Stored items:
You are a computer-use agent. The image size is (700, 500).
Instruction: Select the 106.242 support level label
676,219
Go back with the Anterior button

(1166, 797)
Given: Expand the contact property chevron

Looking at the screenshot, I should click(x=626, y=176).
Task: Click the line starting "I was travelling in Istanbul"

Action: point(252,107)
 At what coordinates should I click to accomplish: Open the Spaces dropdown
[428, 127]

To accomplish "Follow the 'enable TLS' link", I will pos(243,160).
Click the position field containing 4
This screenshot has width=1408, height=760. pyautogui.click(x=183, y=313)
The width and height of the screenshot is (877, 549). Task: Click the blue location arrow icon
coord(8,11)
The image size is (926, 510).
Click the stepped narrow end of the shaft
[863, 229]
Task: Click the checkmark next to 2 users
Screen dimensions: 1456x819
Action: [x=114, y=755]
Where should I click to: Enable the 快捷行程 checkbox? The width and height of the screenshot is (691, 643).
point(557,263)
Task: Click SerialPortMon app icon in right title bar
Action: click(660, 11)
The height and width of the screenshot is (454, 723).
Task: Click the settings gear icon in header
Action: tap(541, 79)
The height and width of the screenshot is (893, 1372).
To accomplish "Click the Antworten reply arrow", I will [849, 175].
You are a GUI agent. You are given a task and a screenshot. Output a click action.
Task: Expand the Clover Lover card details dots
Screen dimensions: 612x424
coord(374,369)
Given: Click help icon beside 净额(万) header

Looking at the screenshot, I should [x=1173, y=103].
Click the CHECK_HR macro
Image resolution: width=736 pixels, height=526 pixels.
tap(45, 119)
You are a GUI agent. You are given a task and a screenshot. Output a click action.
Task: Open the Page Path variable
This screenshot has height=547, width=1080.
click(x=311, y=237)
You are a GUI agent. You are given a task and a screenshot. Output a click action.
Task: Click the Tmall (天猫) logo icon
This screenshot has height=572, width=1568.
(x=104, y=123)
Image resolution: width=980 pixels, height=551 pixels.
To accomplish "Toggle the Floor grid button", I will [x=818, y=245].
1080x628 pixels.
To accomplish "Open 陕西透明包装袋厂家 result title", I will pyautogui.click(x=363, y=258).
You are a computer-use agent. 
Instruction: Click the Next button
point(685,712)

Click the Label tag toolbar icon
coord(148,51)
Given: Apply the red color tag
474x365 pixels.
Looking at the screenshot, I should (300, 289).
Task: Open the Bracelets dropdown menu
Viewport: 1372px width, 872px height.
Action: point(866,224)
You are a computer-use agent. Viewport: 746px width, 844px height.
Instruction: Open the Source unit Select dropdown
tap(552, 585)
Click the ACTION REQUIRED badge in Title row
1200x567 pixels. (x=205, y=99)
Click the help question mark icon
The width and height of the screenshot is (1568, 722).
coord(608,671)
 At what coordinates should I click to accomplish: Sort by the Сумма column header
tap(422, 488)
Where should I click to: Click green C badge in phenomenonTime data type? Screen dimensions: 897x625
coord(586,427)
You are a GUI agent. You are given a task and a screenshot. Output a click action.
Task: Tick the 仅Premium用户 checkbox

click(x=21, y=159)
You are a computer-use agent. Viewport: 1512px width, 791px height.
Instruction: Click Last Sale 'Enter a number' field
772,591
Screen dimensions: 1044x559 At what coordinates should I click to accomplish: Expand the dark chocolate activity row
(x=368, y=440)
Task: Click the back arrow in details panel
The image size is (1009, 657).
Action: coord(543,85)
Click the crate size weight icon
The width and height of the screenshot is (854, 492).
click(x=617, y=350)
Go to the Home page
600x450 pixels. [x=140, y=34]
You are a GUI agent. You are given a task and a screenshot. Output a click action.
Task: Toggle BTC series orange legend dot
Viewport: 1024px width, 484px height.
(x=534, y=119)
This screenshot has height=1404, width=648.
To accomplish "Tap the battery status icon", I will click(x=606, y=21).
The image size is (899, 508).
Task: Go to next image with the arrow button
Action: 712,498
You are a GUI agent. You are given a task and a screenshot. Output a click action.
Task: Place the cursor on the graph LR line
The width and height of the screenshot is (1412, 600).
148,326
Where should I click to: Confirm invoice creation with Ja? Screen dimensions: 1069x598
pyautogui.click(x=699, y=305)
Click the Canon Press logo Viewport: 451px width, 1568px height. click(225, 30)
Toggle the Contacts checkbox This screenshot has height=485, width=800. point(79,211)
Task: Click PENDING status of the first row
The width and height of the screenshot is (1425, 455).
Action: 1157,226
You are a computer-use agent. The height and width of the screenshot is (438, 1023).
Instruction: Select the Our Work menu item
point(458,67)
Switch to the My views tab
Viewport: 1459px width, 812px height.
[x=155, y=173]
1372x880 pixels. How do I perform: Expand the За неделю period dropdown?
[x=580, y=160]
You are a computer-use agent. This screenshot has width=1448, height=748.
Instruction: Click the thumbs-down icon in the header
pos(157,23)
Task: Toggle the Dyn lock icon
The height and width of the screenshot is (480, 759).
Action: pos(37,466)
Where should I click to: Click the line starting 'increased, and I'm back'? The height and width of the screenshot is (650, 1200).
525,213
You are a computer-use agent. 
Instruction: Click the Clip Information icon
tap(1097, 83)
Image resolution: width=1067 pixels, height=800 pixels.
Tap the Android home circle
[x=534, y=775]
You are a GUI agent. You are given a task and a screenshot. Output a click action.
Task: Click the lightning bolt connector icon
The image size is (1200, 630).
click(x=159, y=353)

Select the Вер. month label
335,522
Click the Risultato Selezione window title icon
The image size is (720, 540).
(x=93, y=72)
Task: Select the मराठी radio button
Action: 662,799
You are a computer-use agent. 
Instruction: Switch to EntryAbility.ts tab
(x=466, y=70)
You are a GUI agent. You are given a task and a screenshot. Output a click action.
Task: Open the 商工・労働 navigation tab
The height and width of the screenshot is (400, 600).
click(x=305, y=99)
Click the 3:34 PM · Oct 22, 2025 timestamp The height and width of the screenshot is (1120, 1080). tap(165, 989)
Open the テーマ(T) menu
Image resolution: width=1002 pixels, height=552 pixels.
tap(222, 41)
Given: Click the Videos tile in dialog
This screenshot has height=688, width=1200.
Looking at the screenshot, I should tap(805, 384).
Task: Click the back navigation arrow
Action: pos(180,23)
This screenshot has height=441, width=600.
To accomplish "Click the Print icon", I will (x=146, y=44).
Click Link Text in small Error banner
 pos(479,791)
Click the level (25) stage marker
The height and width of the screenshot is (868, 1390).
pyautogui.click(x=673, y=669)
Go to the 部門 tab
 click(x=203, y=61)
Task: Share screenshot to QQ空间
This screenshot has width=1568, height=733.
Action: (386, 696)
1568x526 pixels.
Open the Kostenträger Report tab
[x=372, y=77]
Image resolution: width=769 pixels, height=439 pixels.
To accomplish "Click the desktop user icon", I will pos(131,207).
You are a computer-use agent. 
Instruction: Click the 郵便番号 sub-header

YOUR OBJECTIVE: Copy the data exactly. Leave nothing out.

PROBLEM SOLUTION:
You are a computer-use agent. The image size is (700, 500).
Instruction: Select the 106.242 support level label
676,219
Go back with the Anterior button

(1166, 797)
Given: Expand the contact property chevron

Looking at the screenshot, I should click(x=626, y=176).
Task: Click the line starting "I was travelling in Istanbul"

Action: point(252,107)
 At what coordinates should I click to accomplish: Open the Spaces dropdown
[428, 127]

To accomplish "Follow the 'enable TLS' link", I will pos(243,160).
Click the position field containing 4
This screenshot has width=1408, height=760. pyautogui.click(x=183, y=313)
The width and height of the screenshot is (877, 549). Task: Click the blue location arrow icon
coord(8,11)
The image size is (926, 510).
Click the stepped narrow end of the shaft
[863, 229]
Task: Click the checkmark next to 2 users
Screen dimensions: 1456x819
Action: [x=114, y=755]
Where should I click to: Enable the 快捷行程 checkbox? The width and height of the screenshot is (691, 643).
point(557,263)
Task: Click SerialPortMon app icon in right title bar
Action: click(660, 11)
The height and width of the screenshot is (454, 723).
Task: Click the settings gear icon in header
Action: tap(541, 79)
The height and width of the screenshot is (893, 1372).
To accomplish "Click the Antworten reply arrow", I will [849, 175].
You are a GUI agent. You are given a task and a screenshot. Output a click action.
Task: Expand the Clover Lover card details dots
Screen dimensions: 612x424
coord(374,369)
Given: Click help icon beside 净额(万) header

Looking at the screenshot, I should [x=1173, y=103].
Click the CHECK_HR macro
Image resolution: width=736 pixels, height=526 pixels.
tap(45, 119)
You are a GUI agent. You are given a task and a screenshot. Output a click action.
Task: Open the Page Path variable
This screenshot has height=547, width=1080.
click(x=311, y=237)
You are a GUI agent. You are given a task and a screenshot. Output a click action.
Task: Click the Tmall (天猫) logo icon
This screenshot has height=572, width=1568.
(x=104, y=123)
Image resolution: width=980 pixels, height=551 pixels.
To accomplish "Toggle the Floor grid button", I will [x=818, y=245].
1080x628 pixels.
To accomplish "Open 陕西透明包装袋厂家 result title", I will pyautogui.click(x=363, y=258).
You are a computer-use agent. 
Instruction: Click the Next button
point(685,712)

Click the Label tag toolbar icon
coord(148,51)
Given: Apply the red color tag
474x365 pixels.
Looking at the screenshot, I should (300, 289).
Task: Open the Bracelets dropdown menu
Viewport: 1372px width, 872px height.
Action: point(866,224)
You are a computer-use agent. Viewport: 746px width, 844px height.
Instruction: Open the Source unit Select dropdown
tap(552, 585)
Click the ACTION REQUIRED badge in Title row
1200x567 pixels. (x=205, y=99)
Click the help question mark icon
The width and height of the screenshot is (1568, 722).
coord(608,671)
 At what coordinates should I click to accomplish: Sort by the Сумма column header
tap(422, 488)
Where should I click to: Click green C badge in phenomenonTime data type? Screen dimensions: 897x625
coord(586,427)
You are a GUI agent. You are given a task and a screenshot. Output a click action.
Task: Tick the 仅Premium用户 checkbox

click(x=21, y=159)
You are a computer-use agent. Viewport: 1512px width, 791px height.
Instruction: Click Last Sale 'Enter a number' field
772,591
Screen dimensions: 1044x559 At what coordinates should I click to accomplish: Expand the dark chocolate activity row
(x=368, y=440)
Task: Click the back arrow in details panel
The image size is (1009, 657).
Action: coord(543,85)
Click the crate size weight icon
The width and height of the screenshot is (854, 492).
click(x=617, y=350)
Go to the Home page
600x450 pixels. [x=140, y=34]
You are a GUI agent. You are given a task and a screenshot. Output a click action.
Task: Toggle BTC series orange legend dot
Viewport: 1024px width, 484px height.
(x=534, y=119)
This screenshot has height=1404, width=648.
To accomplish "Tap the battery status icon", I will click(x=606, y=21).
The image size is (899, 508).
Task: Go to next image with the arrow button
Action: 712,498
You are a GUI agent. You are given a task and a screenshot. Output a click action.
Task: Place the cursor on the graph LR line
The width and height of the screenshot is (1412, 600).
148,326
Where should I click to: Confirm invoice creation with Ja? Screen dimensions: 1069x598
pyautogui.click(x=699, y=305)
Click the Canon Press logo Viewport: 451px width, 1568px height. click(225, 30)
Toggle the Contacts checkbox This screenshot has height=485, width=800. point(79,211)
Task: Click PENDING status of the first row
The width and height of the screenshot is (1425, 455).
Action: 1157,226
You are a computer-use agent. The height and width of the screenshot is (438, 1023).
Instruction: Select the Our Work menu item
point(458,67)
Switch to the My views tab
Viewport: 1459px width, 812px height.
[x=155, y=173]
1372x880 pixels. How do I perform: Expand the За неделю period dropdown?
[x=580, y=160]
You are a computer-use agent. This screenshot has width=1448, height=748.
Instruction: Click the thumbs-down icon in the header
pos(157,23)
Task: Toggle the Dyn lock icon
The height and width of the screenshot is (480, 759).
Action: pos(37,466)
Where should I click to: Click the line starting 'increased, and I'm back'? The height and width of the screenshot is (650, 1200).
525,213
You are a computer-use agent. 
Instruction: Click the Clip Information icon
tap(1097, 83)
Image resolution: width=1067 pixels, height=800 pixels.
Tap the Android home circle
[x=534, y=775]
You are a GUI agent. You are given a task and a screenshot. Output a click action.
Task: Click the lightning bolt connector icon
The image size is (1200, 630).
click(x=159, y=353)

Select the Вер. month label
335,522
Click the Risultato Selezione window title icon
The image size is (720, 540).
(x=93, y=72)
Task: Select the मराठी radio button
Action: 662,799
You are a computer-use agent. 
Instruction: Switch to EntryAbility.ts tab
(x=466, y=70)
You are a GUI agent. You are given a task and a screenshot. Output a click action.
Task: Open the 商工・労働 navigation tab
The height and width of the screenshot is (400, 600).
click(x=305, y=99)
Click the 3:34 PM · Oct 22, 2025 timestamp The height and width of the screenshot is (1120, 1080). tap(165, 989)
Open the テーマ(T) menu
Image resolution: width=1002 pixels, height=552 pixels.
tap(222, 41)
Given: Click the Videos tile in dialog
This screenshot has height=688, width=1200.
Looking at the screenshot, I should tap(805, 384).
Task: Click the back navigation arrow
Action: pos(180,23)
This screenshot has height=441, width=600.
To accomplish "Click the Print icon", I will (x=146, y=44).
Click Link Text in small Error banner
 pos(479,791)
Click the level (25) stage marker
The height and width of the screenshot is (868, 1390).
pyautogui.click(x=673, y=669)
Go to the 部門 tab
 click(x=203, y=61)
Task: Share screenshot to QQ空间
This screenshot has width=1568, height=733.
Action: (386, 696)
1568x526 pixels.
Open the Kostenträger Report tab
[x=372, y=77]
Image resolution: width=769 pixels, height=439 pixels.
To accomplish "Click the desktop user icon", I will pos(131,207).
You are a computer-use agent. 
Instruction: Click the 郵便番号 sub-header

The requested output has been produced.